Have you ever been corrected of your English grammar with each word that comes out from your mouth? Ever felt that each word you say is like a joke to others? If you've never experienced such situations before, break a femur, get yourself admitted into Orthopaedic Ward of Seremban General Hospital, get yourself a traction, lay back, relax and watch us medical students gunned down one by one by our good' ol' Prof. He stresses more on our grammars rather than the broken bones. Here's few of my favourite quotes:
Zeek: Patient was admited for a left tibial fracture and concussion over the head...

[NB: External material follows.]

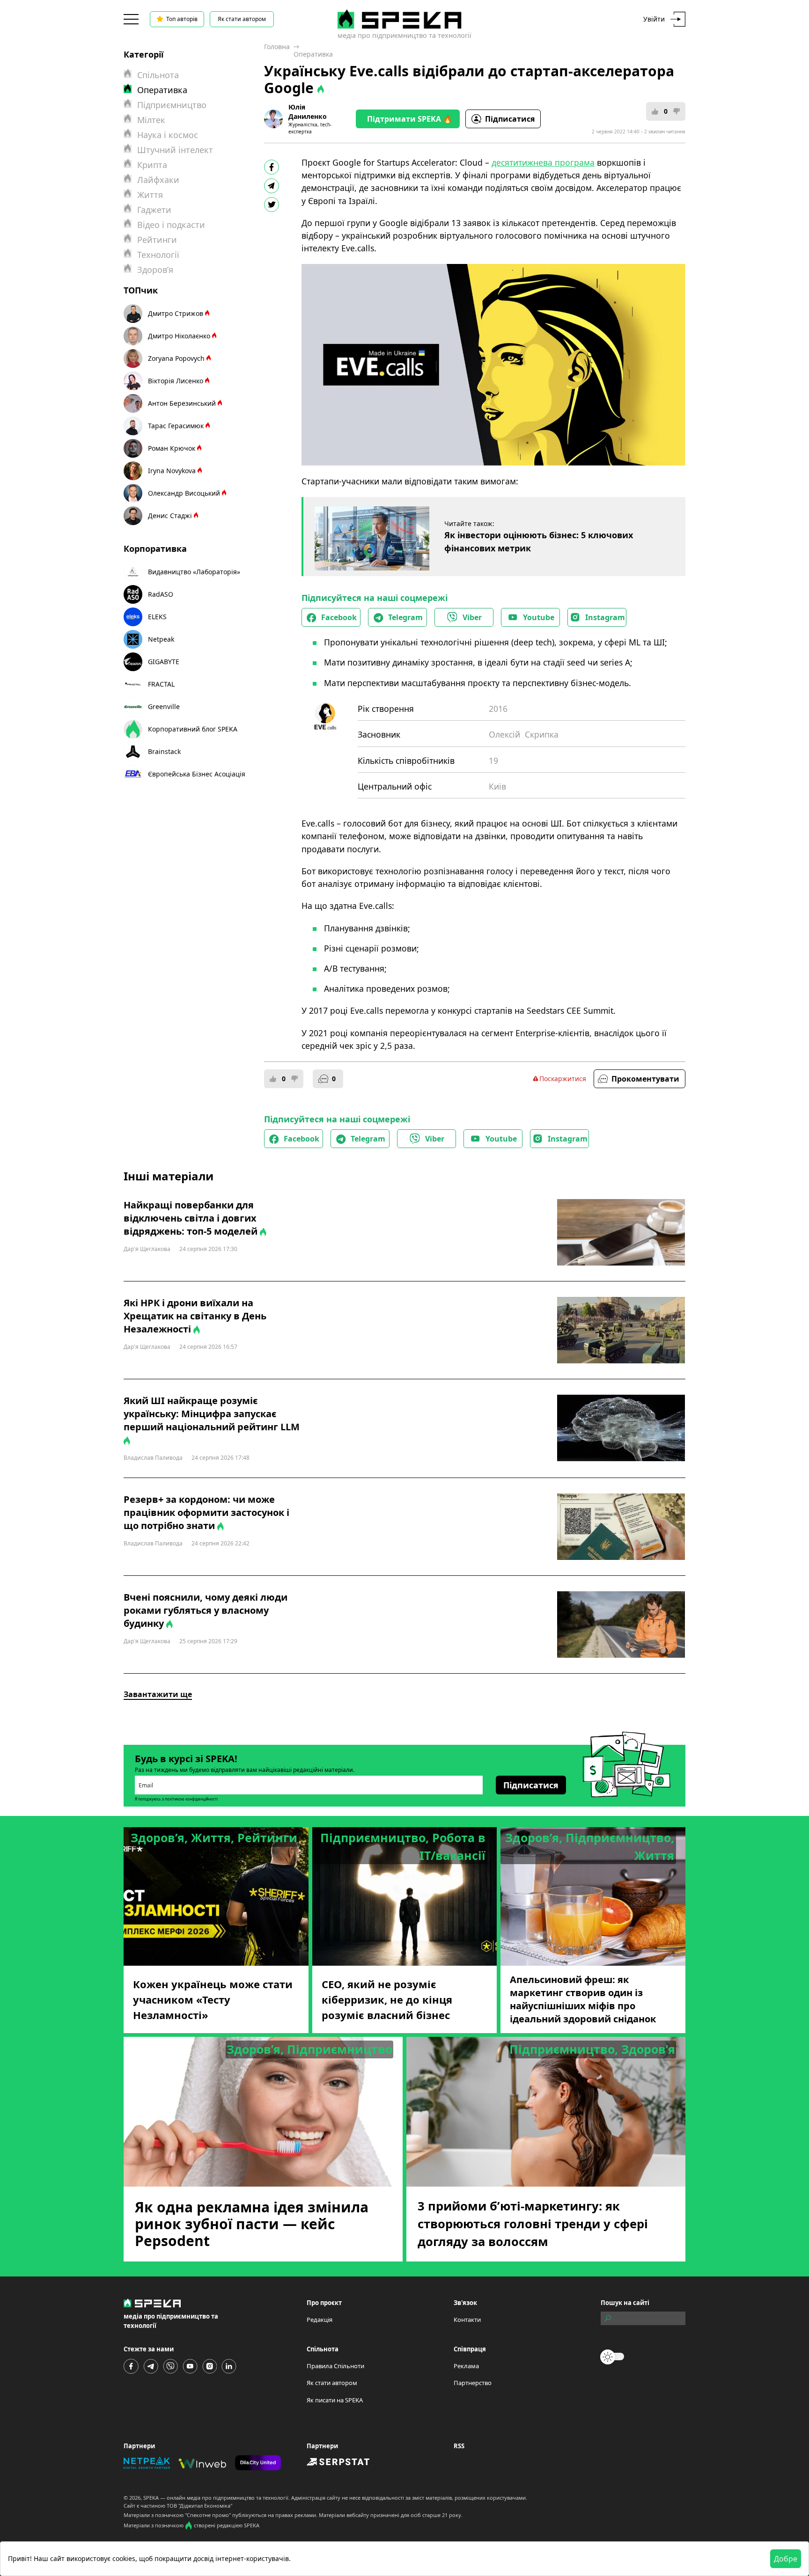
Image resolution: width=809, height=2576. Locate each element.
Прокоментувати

Prof: What??! You mean the concussion is hovering above the head?! ALL you medical students, *mumbles* "concussion in the head, on the head, outside the head" *mumbles*, I'm just so shocked!
Gene: The patient accidentally flung her wrist onto the basin...
Prof: What??! You mean she took out her own wrist and threw it at the basin? *laughs to himself*
Prof: Is this a fair statement or not? Fair or not? (This sentence comes almost immediately after he corrects our grammar.
Me: Madam P. is a 37 year old woman was admitted into...
Prof: Why do medical students like to be soooo repetitive? Madam... woman... so I assume that you`WILL mention that she has breasts too?
(Zeeks looks at the patient's chest)
Zeek: They then did a... (was refering to the patient's fracture management)
Prof: They, they, they... you know what's "they?" JAAARGONS... jargons that medical students that are so prone to using. I'm shocked!
Anonymous: The patient was knocked by a car and flew across the road.
Prof: Flew? Evolution? When did human start to fly? It's thrown... not fly... my gosh.
Finally before he left us in piece... notice it's not peace... this was his final words of wisdom.
Prof: I was at one of my friend's function. This friend of mine has a 2 year old child... he went to his dad and said this... "PaPa. I like pussy... I want pussy...". I was shocked for approximately 2 seconds.
All of us: 0.o'
Prof: I looked out the door and I saw a cat.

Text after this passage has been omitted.